Mais le ressenti des ménages peut être différent.
Une inflation de 2 % signifie que les prix continuent d’augmenter. Elle ne signifie pas que les prix reviennent à leur niveau d’avant la période inflationniste.
Après plusieurs années de hausse, une nouvelle progression de 2 % s’ajoute donc à un niveau de prix déjà fortement supérieur à celui de 2021.
C’est notamment ce qui explique pourquoi le ralentissement de l’inflation ne se traduit pas nécessairement par une impression de baisse du coût de la vie.

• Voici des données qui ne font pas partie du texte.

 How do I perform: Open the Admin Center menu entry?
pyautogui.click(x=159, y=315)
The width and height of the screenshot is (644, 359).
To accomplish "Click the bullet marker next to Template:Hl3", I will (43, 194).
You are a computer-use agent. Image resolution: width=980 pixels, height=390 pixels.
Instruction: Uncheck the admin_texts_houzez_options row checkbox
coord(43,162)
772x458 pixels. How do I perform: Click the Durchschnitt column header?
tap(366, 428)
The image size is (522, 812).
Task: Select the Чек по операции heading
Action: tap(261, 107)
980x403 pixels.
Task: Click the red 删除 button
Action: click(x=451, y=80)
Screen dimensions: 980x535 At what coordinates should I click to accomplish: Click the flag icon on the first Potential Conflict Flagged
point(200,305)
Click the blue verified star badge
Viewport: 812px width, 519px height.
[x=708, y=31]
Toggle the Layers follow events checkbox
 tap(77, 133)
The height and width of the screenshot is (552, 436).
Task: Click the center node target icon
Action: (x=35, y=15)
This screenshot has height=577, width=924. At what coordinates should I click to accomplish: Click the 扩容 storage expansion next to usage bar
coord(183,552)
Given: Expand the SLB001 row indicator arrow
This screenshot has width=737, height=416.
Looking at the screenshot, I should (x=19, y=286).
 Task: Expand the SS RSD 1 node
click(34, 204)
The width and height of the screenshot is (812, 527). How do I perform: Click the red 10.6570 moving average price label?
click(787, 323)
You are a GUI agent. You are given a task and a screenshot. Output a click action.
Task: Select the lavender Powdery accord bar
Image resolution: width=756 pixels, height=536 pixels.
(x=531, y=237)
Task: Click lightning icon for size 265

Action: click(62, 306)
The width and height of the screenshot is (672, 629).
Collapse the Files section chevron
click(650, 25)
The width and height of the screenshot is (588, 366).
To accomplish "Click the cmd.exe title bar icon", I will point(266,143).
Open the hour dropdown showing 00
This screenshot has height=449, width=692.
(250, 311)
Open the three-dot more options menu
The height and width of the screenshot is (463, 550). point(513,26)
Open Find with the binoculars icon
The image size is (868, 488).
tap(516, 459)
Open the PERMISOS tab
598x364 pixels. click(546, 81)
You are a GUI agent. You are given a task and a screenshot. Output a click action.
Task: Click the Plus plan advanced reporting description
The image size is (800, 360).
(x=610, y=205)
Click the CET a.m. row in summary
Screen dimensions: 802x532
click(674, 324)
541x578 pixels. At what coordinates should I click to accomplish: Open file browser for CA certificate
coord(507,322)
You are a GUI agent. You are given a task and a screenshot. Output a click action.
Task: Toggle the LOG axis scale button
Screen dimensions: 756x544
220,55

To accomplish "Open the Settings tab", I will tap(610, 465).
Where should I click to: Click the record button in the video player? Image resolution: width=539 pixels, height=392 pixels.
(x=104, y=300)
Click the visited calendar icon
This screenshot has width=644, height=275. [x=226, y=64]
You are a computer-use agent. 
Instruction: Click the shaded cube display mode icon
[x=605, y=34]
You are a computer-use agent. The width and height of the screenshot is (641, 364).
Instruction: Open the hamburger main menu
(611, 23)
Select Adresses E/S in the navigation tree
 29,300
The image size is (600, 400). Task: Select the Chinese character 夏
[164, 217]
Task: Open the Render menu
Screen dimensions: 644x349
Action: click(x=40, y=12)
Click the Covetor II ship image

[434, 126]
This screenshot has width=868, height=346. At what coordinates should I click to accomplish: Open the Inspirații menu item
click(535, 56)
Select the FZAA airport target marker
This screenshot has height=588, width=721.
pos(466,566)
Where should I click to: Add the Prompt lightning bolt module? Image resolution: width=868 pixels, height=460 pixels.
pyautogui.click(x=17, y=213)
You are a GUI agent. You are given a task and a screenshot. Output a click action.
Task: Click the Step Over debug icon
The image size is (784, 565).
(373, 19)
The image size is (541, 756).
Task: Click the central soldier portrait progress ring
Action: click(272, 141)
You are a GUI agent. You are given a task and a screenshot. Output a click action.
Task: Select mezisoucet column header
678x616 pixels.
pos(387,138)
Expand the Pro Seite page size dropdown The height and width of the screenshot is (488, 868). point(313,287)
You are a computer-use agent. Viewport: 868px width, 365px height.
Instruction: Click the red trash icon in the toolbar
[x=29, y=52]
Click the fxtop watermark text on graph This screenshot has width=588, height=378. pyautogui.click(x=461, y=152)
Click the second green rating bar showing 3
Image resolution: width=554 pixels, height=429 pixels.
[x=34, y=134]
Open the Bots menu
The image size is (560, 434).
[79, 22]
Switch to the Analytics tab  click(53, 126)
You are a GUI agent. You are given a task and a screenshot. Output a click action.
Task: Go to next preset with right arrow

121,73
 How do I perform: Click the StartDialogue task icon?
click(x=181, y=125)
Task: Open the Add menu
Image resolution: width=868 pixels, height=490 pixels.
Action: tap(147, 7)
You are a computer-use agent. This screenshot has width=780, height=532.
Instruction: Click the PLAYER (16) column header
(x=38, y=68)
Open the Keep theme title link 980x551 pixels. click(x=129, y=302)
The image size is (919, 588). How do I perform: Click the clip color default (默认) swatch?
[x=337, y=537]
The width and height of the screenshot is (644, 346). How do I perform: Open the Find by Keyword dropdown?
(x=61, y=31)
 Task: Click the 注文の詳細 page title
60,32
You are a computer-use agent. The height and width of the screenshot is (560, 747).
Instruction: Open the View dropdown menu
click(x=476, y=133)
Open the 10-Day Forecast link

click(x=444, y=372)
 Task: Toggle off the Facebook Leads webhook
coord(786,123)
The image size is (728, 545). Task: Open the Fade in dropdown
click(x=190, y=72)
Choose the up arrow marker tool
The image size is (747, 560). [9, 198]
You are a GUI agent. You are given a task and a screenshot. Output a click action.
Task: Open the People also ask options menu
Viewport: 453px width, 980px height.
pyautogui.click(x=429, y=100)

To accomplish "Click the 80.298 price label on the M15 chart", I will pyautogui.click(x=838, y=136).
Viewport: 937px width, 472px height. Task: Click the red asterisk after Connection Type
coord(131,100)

Le véritable enjeu sera le pouvoir d’achat
Pour les ménages, le sujet des prochains mois sera donc moins de savoir si l’inflation est « élevée » ou « faible » que de comparer l’évolution des revenus avec celle des dépenses.
Un retraité dont la pension progresse moins vite que certains postes de dépenses peut perdre du pouvoir d’achat malgré une revalorisation.
Un salarié payé au Smic bénéficiera d’une nouvelle hausse mais devra également faire face à des prix qui ont continué d’augmenter.
Un contribuable verra peut-être son barème fiscal revalorisé, mais cette décision dépendra du budget voté pour 2027.
Et un épargnant pourra profiter d’un Livret A mieux rémunéré, sans pour autant être certain de retrouver un rendement supérieur à l’inflation sur l’ensemble de son année d’épargne.
La remontée de l’inflation ne provoque donc pas un seul changement : elle déclenche une série de mécanismes, tous différents, dont les effets se feront sentir entre l’automne 2026 et le début de 2027.
Pour les ménages comme pour les employeurs, les prochains mois seront donc particulièrement importants : les décisions budgétaires et les chiffres définitifs d’inflation permettront de transformer ces estimations en montants réellement applicables.